CHULA VISTA, Calif. (KGTV) — As the Republic Services workers strike enters a fourth week, more community leaders are speaking out, frustrated with overflowing trashcans and dumpsters at homes and apartments throughout San Diego County.
Last week, union sanitation workers rejected a contract proposal by Republic Services. Strikers returned to the picket line for what is now day 24 for better wages and safety equipment.
Sunday, Teamsters Local 542 members employed by Republic Services held a meeting after the failed deal.
"Members expressed their desire to continue with the strike until the company provides an offer that will take care of their concerns," the union told 10News.
"We believe that both parties have a responsibility to solve this as quickly as possible because the public is suffering," said Brian Bonner, President of the NAACP San Diego Branch.
Republic Services has brought in fill-in crews to help with the trash buildup, but dumpsters and recycling bins continue to overflow in some areas.
Bonner said the organization is "deeply concerned" about the environmental and health impacts.
He said some people have resorted to hauling their trash to nearby apartment complex dumpsters, only adding to the pileup.
Others are forced to dump their trash at a landfill themselves, which also poses a risk.
"When they get to the landfills, these are areas that also are emitting methane and other hazardous vapors as well," said Bonner.
The organization calls on city and county leaders to implement temporary measures to mitigate impacts.
"You can smell it [trash] when you walk outside your apartment door, and that's disgusting," said Jennifer Cabrera.
For weeks, Cabrera has watched the trash pile up at her Chula Vista apartment.

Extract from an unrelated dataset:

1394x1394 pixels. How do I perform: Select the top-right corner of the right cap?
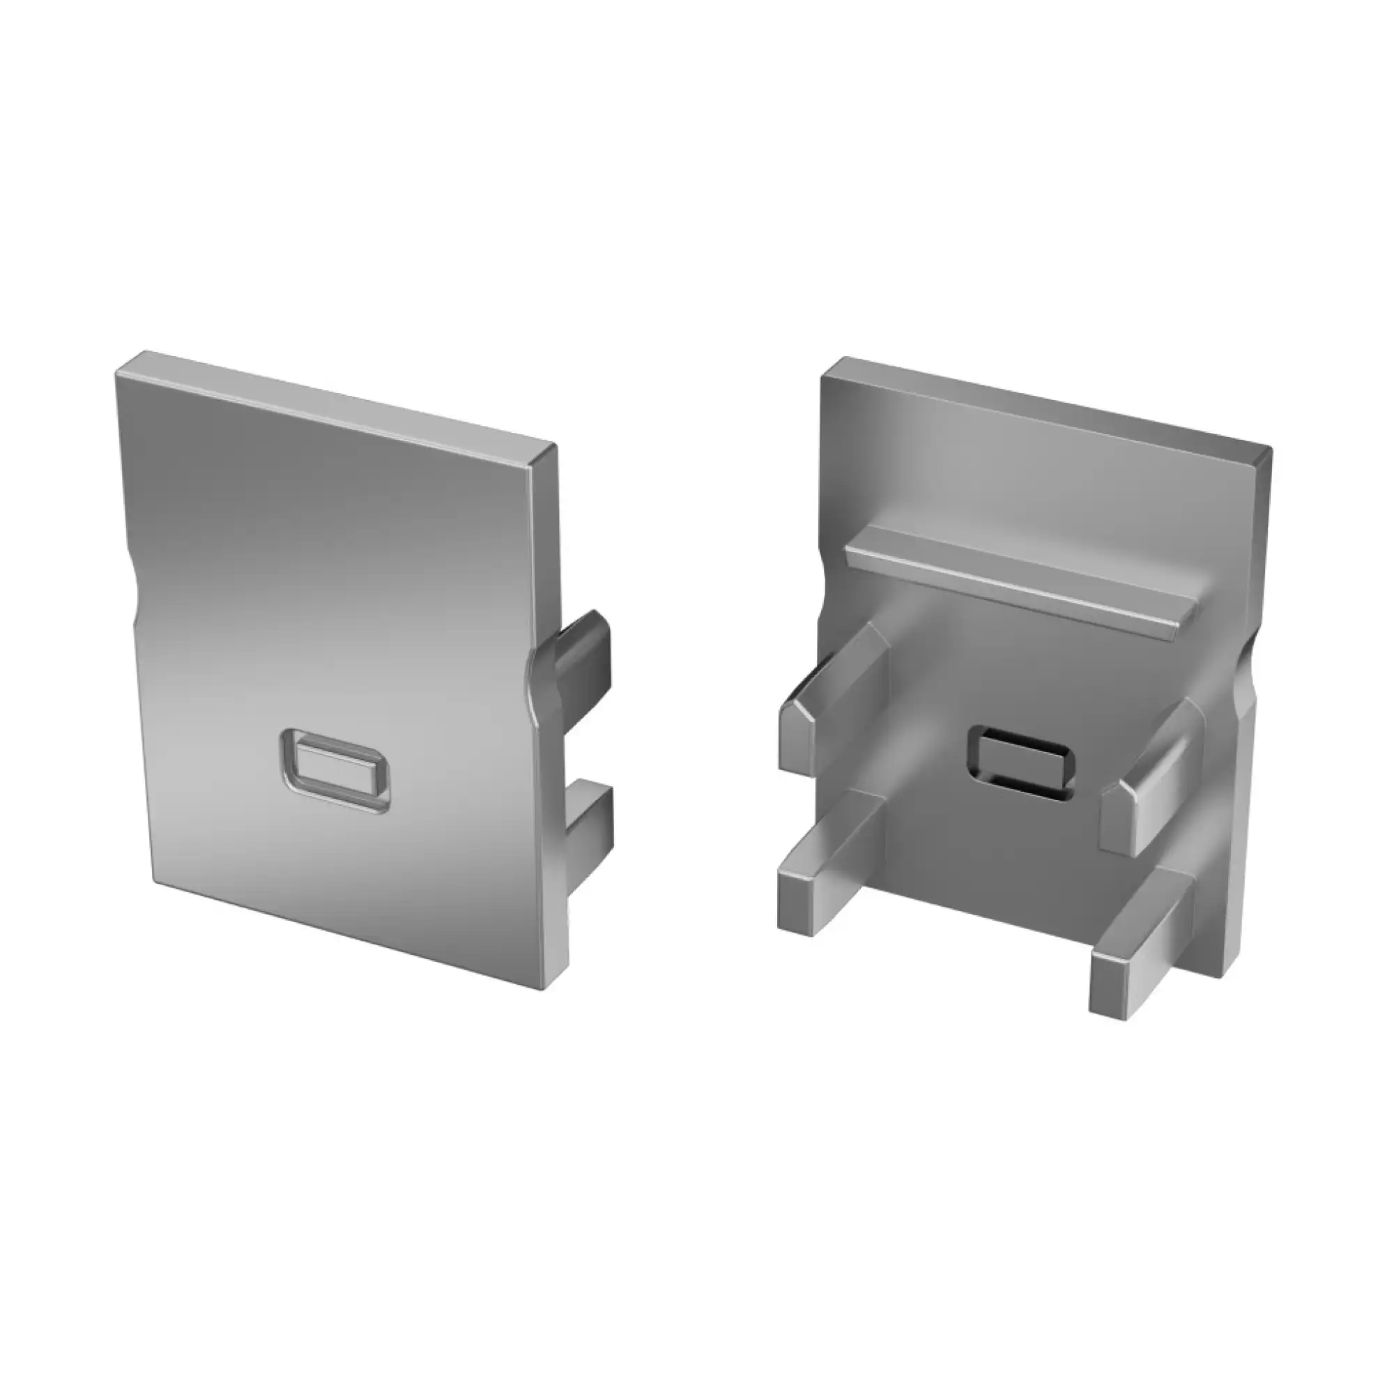[1270, 449]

"With all the extra trash people have around the holidays, it's just gotten out of control... the smell, the rats, it's just bad," said Cabrera.
This weekend, Chula Vista Mayor Mary Salas tweeted a statement saying the strike is a threat to health and public safety.
Salas said Republic Services promises all trash, recycling, and yard waste will be collected starting Jan. 10 but says the issue won't be resolved until the strike is settled.
"Our trash collectors, many of whom are Chula Vista residents deserve a fair contract," said Salas.
The mayor said they will discuss the trash strike at the city council meeting on Tuesday.
She said she will ask the council to consider the city taking on trash collection or using another company for the service.